Akropolis: Erst Griechenland, dann Irland und Portugal?

Foto: JOHN KOLESIDIS/ REUTERS

Hamburg - Er wollte eigentlich ein Signal der Stärke aussenden und die Finanzmärkte beruhigen. Am Montag erklärte der Chef der griechischen Zentralbank, Giorgos Provopoulos, eine Umstrukturierung der 340 Milliarden Euro Staatsschulden seines Heimatlandes sei "weder notwendig noch wünschenswert".

Von lautem Gelächter in den Handelsräumen der Welt ist nichts überliefert. Allerdings sind die Märkte offensichtlich nicht einmal ansatzweise von den Worten des Zentralbankers überzeugt. Zu Wochenbeginn schossen die Renditen für zehnjährige griechische Staatsanleihen auf den Rekordwert von bis zu 15 Prozent, für kurzfristige Papiere sogar auf sagenhafte 20 Prozent. Steigende Renditen sind bei Anleihen, was fallende Kurse bei Aktien sind.

Damit wird es immer unwahrscheinlicher, dass der ursprüngliche Plan der Europäer aufgeht. Das im vergangenen Frühjahr zusammen mit dem Internationalen Währungsfonds verabschiedete Hilfspaket für Griechenland ist auf drei Jahre angelegt. Im Frühjahr 2013 läuft das 110-Milliarden-Euro-Programm aus. Bis dahin sollte die Regierung in Athen so eisern wie möglich sparen, aus dem Gröbsten raus sein und sich wieder an den Märkten finanzieren.

Wachstum oder Umschuldung

Zwar spart die Regierung sehr viel - erst kürzlich kündigte Regierungschef Giorgos Papandreou ein zusätzliches 23-Milliarden-Euro-Sparpaket und das Verscherbeln von 50 Milliarden Euro staatlichen Tafelsilbers an.

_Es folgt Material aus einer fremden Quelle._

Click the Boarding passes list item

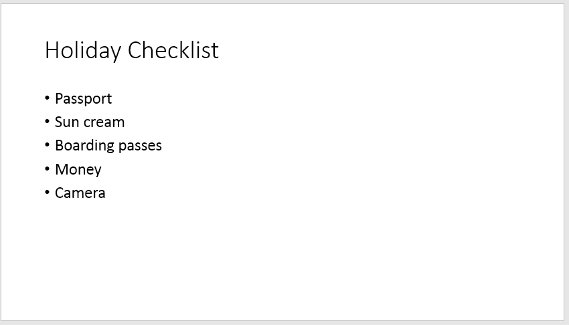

Doch die Wirtschaft des Landes hat das Umschwenken von jahrzehntelanger Prasserei zu akuter finanzieller Enthaltsamkeit noch immer nicht verkraftet. Sie befindet sich in einem Abwärtsstrudel, der auch in diesem Jahr zu einem Rückgang des Bruttoinlandsproduktes (BIP) führen dürfte.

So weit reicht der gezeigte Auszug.